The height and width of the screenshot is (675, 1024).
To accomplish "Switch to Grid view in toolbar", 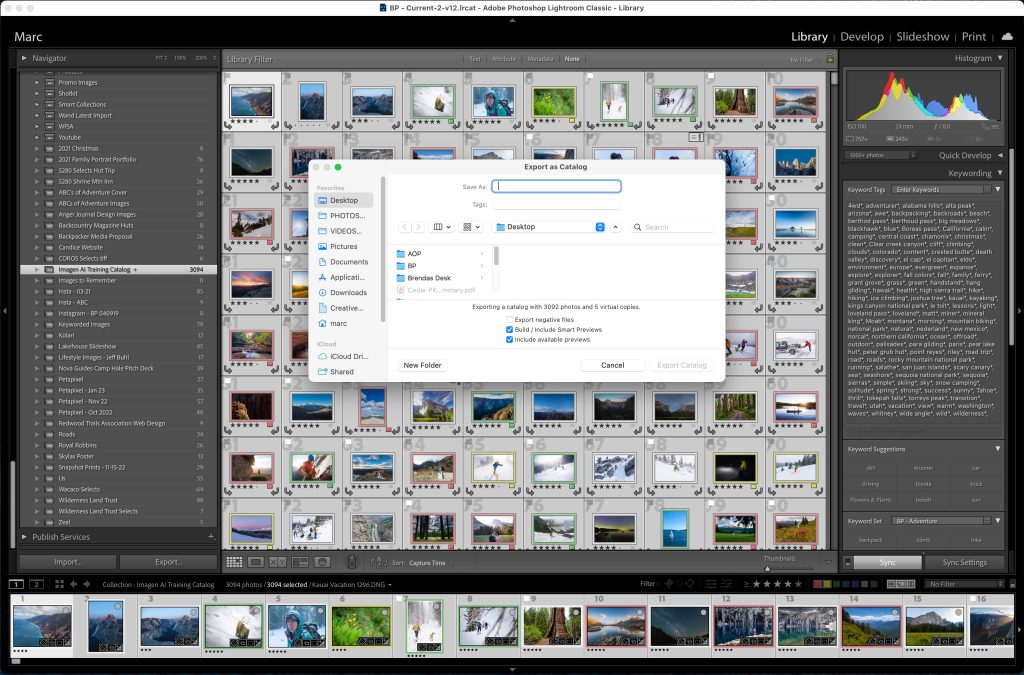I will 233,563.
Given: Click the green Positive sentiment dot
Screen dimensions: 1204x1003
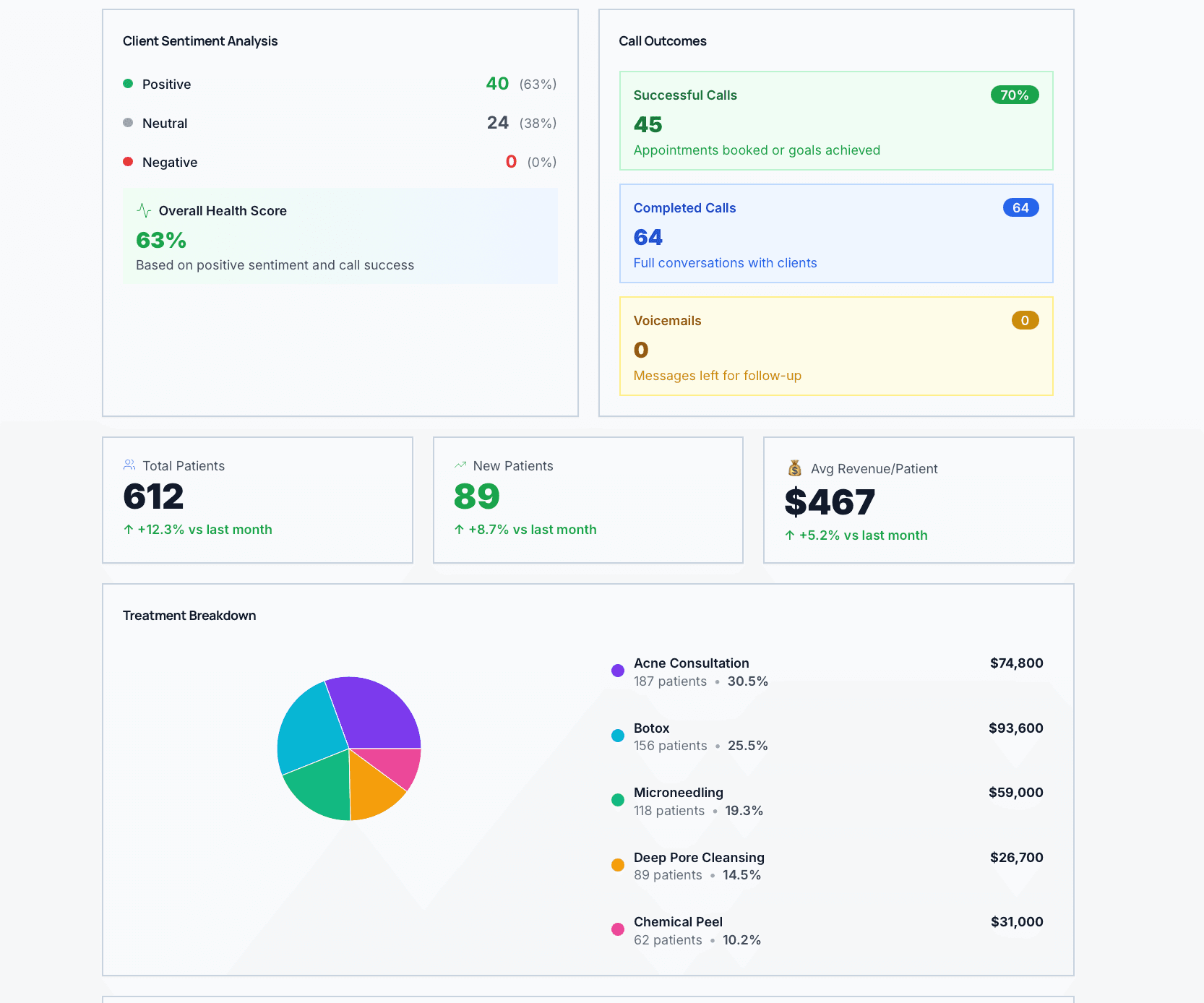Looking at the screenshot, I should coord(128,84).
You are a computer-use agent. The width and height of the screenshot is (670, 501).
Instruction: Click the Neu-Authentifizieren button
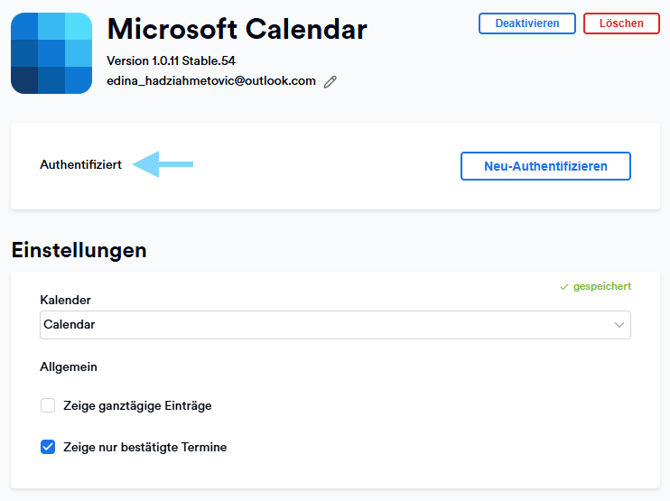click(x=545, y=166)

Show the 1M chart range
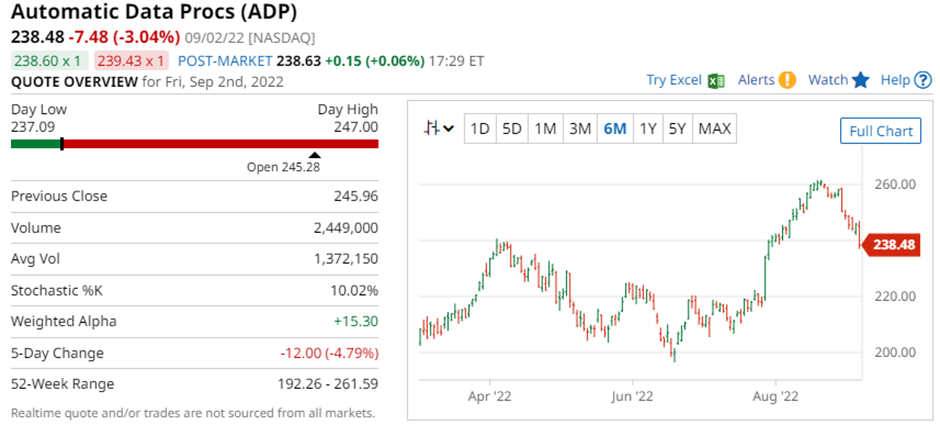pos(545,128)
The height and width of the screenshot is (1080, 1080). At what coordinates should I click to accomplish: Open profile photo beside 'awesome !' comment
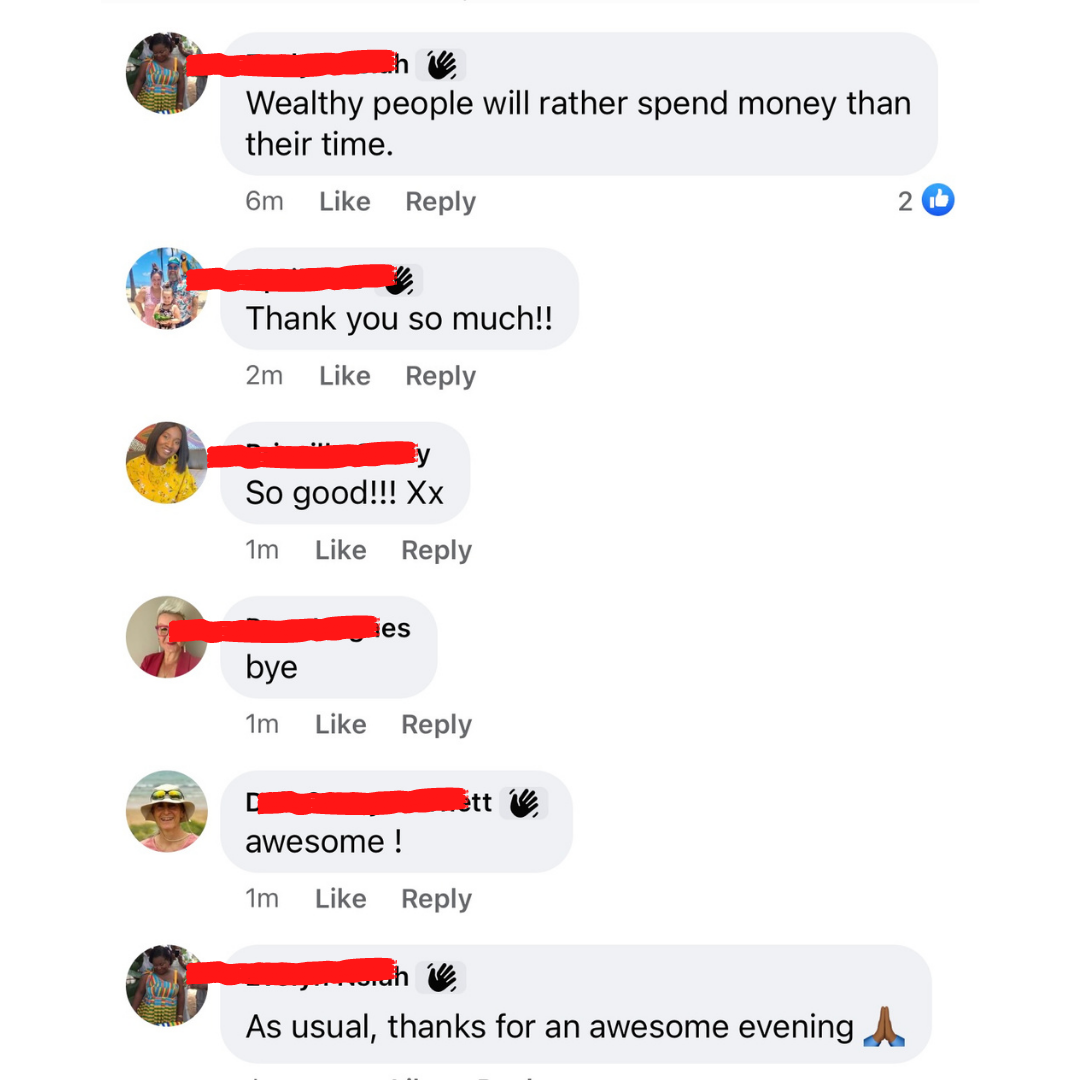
··········
### Exercise objective
Check each line of the listing above, and copy it if it contains the word "height".

### Response to the task
The height and width of the screenshot is (675, 1024).
You are a computer-use agent. The width and height of the screenshot is (670, 501).
The height and width of the screenshot is (1080, 1080). At what coordinates should I click to accomplish: Open profile photo beside 'awesome !' comment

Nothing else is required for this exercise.